- Mazraat Yachouh Location within Lebanon
- Coordinates: 33°55′N 35°38′E﻿ / ﻿33.917°N 35.633°E
- Country: Lebanon
- Governorate: Mount Lebanon Governorate
- District: Matn District

Government
- Elevation: 376 m (1,234 ft)
- Time zone: UTC+2 (EET)
- • Summer (DST): UTC+3 (EEST)
- Dialing code: +961

= Mazraat Yachouh =

Mazraat Yachouh (مزرعة يشوع, Municipalité de Mazraat Yachoua), also spelled Mazraat Yachouaa, is a municipality in the Matn District of the Mount Lebanon Governorate of Lebanon, situated approximately 16km east of Beirut. In 2006, the municipality had two public schools and one private school, with enrollments of 299 and 218 students, respectively.

== Etymology ==
The exact origin of the village name Mazraat Yachouh is unknown, but the name is Arabic for "Jacob Farm."

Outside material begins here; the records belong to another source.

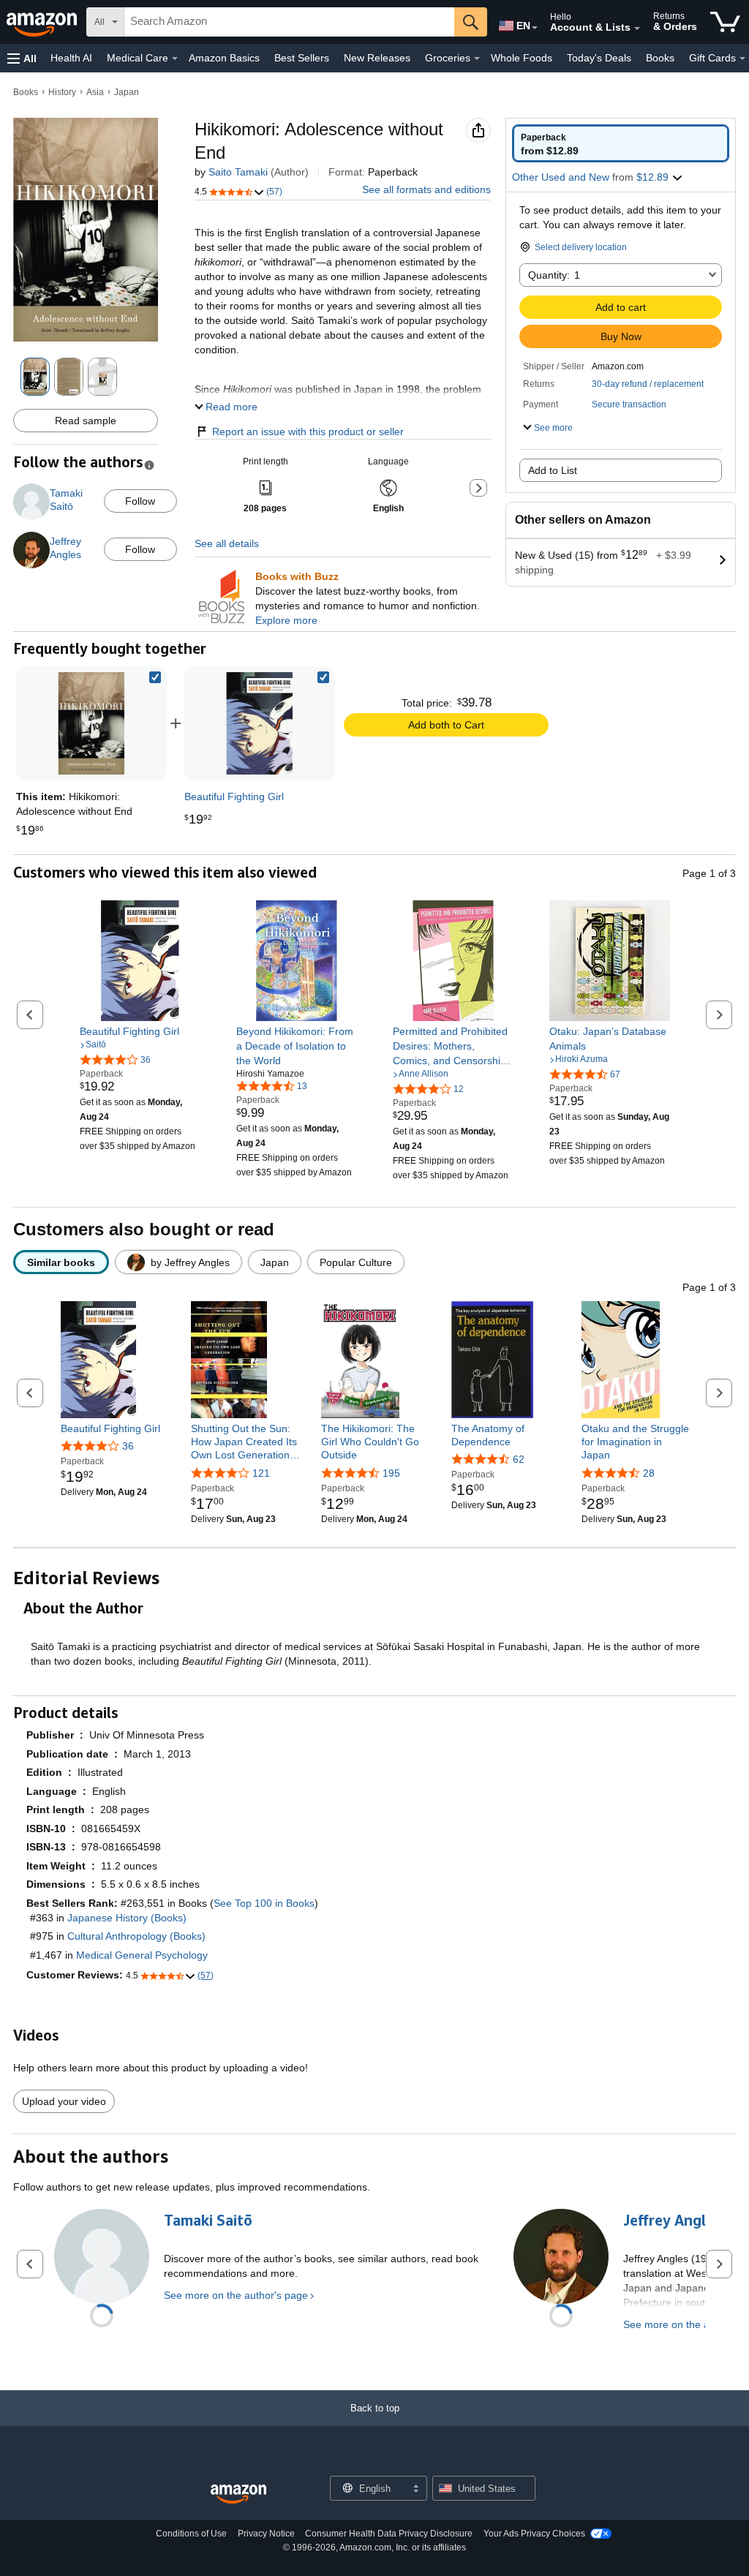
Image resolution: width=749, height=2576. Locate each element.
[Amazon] (43, 22)
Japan (126, 92)
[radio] (621, 143)
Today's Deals (599, 58)
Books (660, 58)
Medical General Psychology (142, 1955)
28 (649, 1473)
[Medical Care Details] (175, 58)
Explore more (286, 620)
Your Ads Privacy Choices (534, 2533)
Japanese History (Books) (127, 1918)
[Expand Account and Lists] (637, 28)
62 (518, 1459)
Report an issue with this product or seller (308, 431)
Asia (95, 92)
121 (261, 1473)
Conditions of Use (191, 2533)
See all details (227, 543)
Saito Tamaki (238, 172)
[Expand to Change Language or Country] (535, 27)
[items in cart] (725, 22)
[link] (259, 723)
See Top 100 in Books (264, 1903)
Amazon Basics (224, 58)
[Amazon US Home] (238, 2494)
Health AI (71, 58)
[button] (22, 58)
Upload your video (64, 2101)
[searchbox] (289, 22)
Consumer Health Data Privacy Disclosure (389, 2533)
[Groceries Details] (477, 58)
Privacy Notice (266, 2533)
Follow (140, 501)
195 (391, 1473)
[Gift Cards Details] (742, 58)
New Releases (377, 58)
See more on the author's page (236, 2295)
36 (128, 1446)
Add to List (552, 470)
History (62, 92)
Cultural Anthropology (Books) (136, 1936)
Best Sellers (301, 58)
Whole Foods (521, 58)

== Demographics and Government ==
2010 government data indicated the city had a resident population of 1,453 registered voters. The Mazraat Yachouh city council contains nine elected councilmen (Arabic: موظفو مجلس المدينة), with two members of the selected workforce (Arabic: القوى العاملة المختارة).

== Geography ==
Mazraat Yachouh is located at . It is situated in central Lebanon, east of Beirut, west of the town of Bikfaya, and south west of Mount Sannine.

== Religion ==
Consistent with the majority of the Matn District, the inhabitants of Mazraat Yachouh are predominantly Maronites.